Stored records:
□ □ □ □ □

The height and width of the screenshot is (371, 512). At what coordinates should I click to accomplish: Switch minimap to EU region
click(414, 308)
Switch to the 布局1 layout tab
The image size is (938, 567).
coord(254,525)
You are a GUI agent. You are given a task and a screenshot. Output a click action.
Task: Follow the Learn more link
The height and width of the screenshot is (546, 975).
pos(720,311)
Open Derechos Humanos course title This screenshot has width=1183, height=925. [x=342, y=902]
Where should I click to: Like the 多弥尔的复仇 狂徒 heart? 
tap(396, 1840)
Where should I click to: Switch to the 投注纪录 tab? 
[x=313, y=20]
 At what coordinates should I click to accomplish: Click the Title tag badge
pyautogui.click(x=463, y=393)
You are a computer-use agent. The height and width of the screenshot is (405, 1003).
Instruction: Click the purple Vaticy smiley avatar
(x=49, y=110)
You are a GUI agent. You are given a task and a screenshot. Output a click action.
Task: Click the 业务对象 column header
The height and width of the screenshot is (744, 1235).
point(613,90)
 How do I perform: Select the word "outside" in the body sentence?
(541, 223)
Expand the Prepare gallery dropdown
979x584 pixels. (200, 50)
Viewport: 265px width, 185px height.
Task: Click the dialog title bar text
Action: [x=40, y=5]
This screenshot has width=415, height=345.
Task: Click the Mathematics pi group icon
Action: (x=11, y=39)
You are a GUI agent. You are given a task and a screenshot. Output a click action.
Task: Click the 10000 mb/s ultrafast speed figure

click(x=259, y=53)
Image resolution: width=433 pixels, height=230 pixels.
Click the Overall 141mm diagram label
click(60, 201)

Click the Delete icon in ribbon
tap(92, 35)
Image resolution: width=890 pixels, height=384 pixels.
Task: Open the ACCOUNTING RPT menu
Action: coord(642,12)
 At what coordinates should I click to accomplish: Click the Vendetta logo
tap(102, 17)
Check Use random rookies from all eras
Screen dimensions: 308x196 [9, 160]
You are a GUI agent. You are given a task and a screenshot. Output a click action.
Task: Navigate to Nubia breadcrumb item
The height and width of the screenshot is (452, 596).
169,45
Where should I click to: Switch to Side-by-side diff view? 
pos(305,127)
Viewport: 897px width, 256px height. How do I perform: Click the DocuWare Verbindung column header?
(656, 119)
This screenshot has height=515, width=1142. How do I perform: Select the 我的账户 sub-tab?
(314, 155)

□ □ □ □ □

▶ _Your instructions_: Exactly reproduce every line found in the records.

▶ _Task solution_:
The height and width of the screenshot is (371, 512). At what coordinates should I click to accomplish: Switch minimap to EU region
click(414, 308)
Switch to the 布局1 layout tab
The image size is (938, 567).
coord(254,525)
You are a GUI agent. You are given a task and a screenshot. Output a click action.
Task: Follow the Learn more link
The height and width of the screenshot is (546, 975).
pos(720,311)
Open Derechos Humanos course title This screenshot has width=1183, height=925. [x=342, y=902]
Where should I click to: Like the 多弥尔的复仇 狂徒 heart? 
tap(396, 1840)
Where should I click to: Switch to the 投注纪录 tab? 
[x=313, y=20]
 At what coordinates should I click to accomplish: Click the Title tag badge
pyautogui.click(x=463, y=393)
You are a computer-use agent. The height and width of the screenshot is (405, 1003).
Instruction: Click the purple Vaticy smiley avatar
(x=49, y=110)
You are a GUI agent. You are given a task and a screenshot. Output a click action.
Task: Click the 业务对象 column header
The height and width of the screenshot is (744, 1235).
point(613,90)
 How do I perform: Select the word "outside" in the body sentence?
(541, 223)
Expand the Prepare gallery dropdown
979x584 pixels. (200, 50)
Viewport: 265px width, 185px height.
Task: Click the dialog title bar text
Action: [x=40, y=5]
This screenshot has width=415, height=345.
Task: Click the Mathematics pi group icon
Action: (x=11, y=39)
You are a GUI agent. You are given a task and a screenshot. Output a click action.
Task: Click the 10000 mb/s ultrafast speed figure

click(x=259, y=53)
Image resolution: width=433 pixels, height=230 pixels.
Click the Overall 141mm diagram label
click(60, 201)

Click the Delete icon in ribbon
tap(92, 35)
Image resolution: width=890 pixels, height=384 pixels.
Task: Open the ACCOUNTING RPT menu
Action: coord(642,12)
 At what coordinates should I click to accomplish: Click the Vendetta logo
tap(102, 17)
Check Use random rookies from all eras
Screen dimensions: 308x196 [9, 160]
You are a GUI agent. You are given a task and a screenshot. Output a click action.
Task: Navigate to Nubia breadcrumb item
The height and width of the screenshot is (452, 596).
169,45
Where should I click to: Switch to Side-by-side diff view? 
pos(305,127)
Viewport: 897px width, 256px height. How do I perform: Click the DocuWare Verbindung column header?
(656, 119)
This screenshot has height=515, width=1142. How do I perform: Select the 我的账户 sub-tab?
(314, 155)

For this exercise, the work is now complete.